__Exercise brief__
Please repeat, exactly and without pictures, the lines of the entries below that run from the one containing "The width and" through the one containing "Click the Gismeteo water drop icon".

--- Material supplied Enclosed Below ---

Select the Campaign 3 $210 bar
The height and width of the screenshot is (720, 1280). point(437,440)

--- End of Enclosed Material supplied ---
--- Material supplied Enclosed Below ---

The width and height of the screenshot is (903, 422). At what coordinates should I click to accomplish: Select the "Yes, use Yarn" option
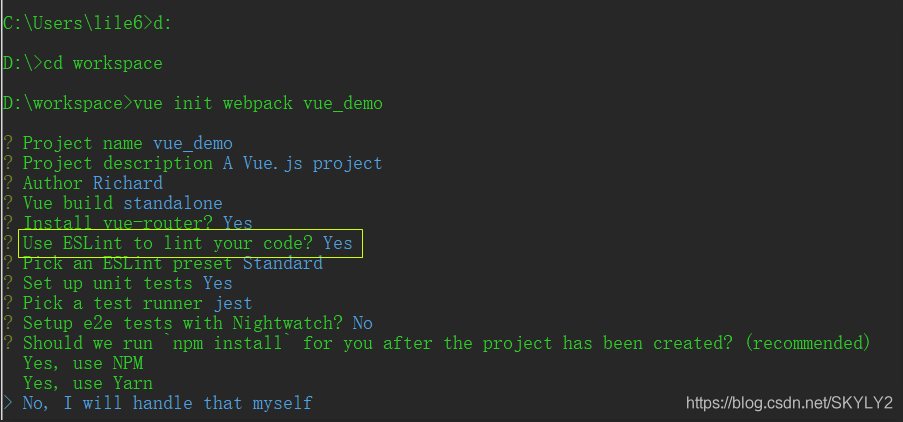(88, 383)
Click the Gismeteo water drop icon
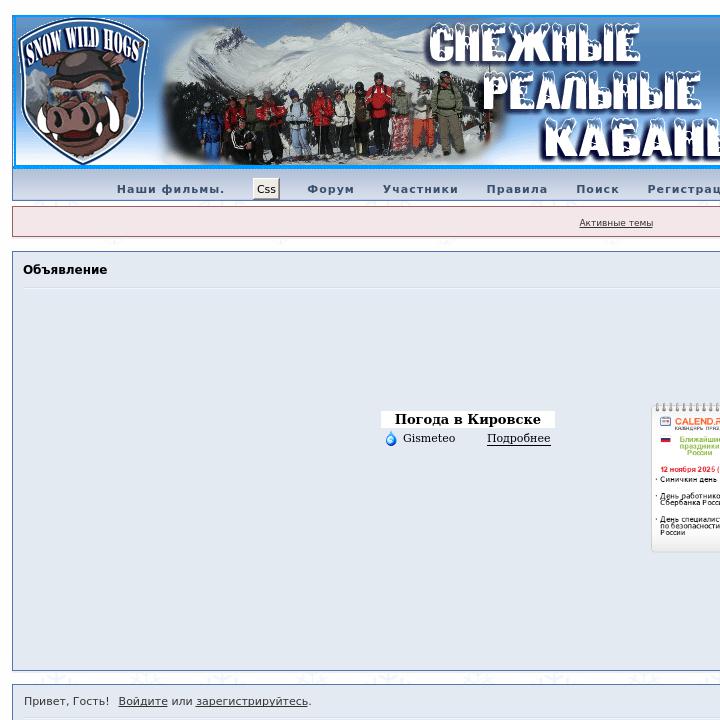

--- End of Enclosed Material supplied ---

__Answer below__
The width and height of the screenshot is (903, 422). At what coordinates should I click to accomplish: Select the "Yes, use Yarn" option
(88, 383)
Click the Gismeteo water drop icon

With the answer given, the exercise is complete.